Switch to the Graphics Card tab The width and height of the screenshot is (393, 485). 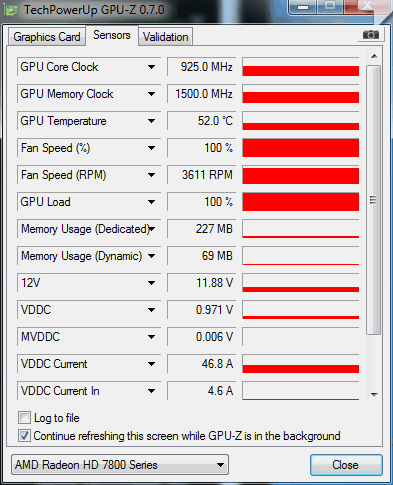pos(47,37)
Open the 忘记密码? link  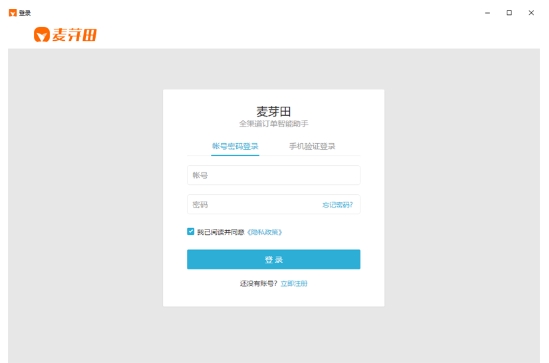(x=338, y=205)
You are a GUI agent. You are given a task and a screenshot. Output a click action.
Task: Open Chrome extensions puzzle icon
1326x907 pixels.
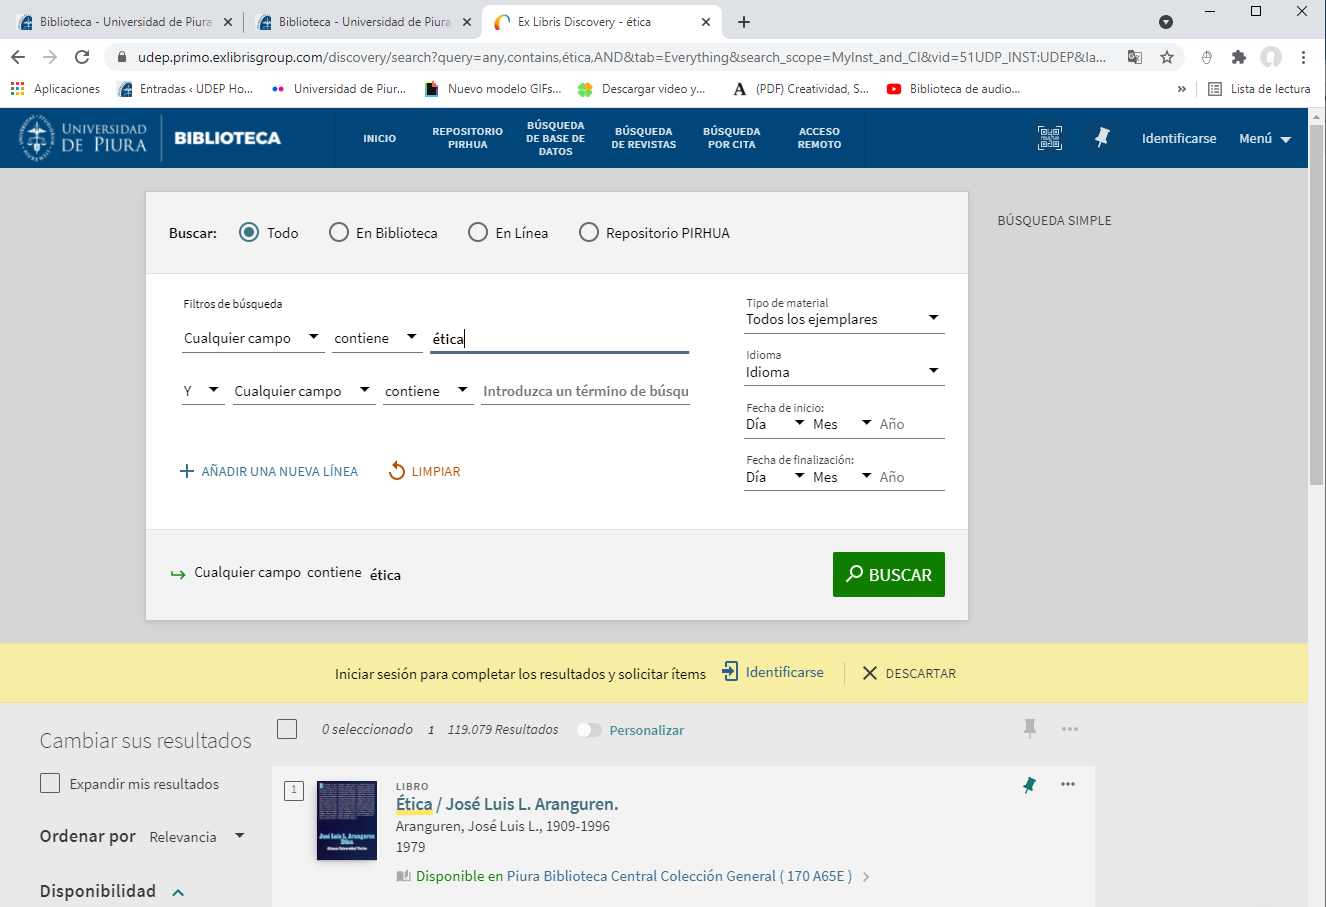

YOUR TASK:
The reply should consist only of the lines running from the one with "You are a GUI" through the end of the material, both included, copied exactly; please omit pictures.

OUTPUT FOR THIS TASK:
You are a GUI agent. You are given a task and a screenshot. Output a click action.
Task: Open Chrome extensions puzzle icon
1326x907 pixels.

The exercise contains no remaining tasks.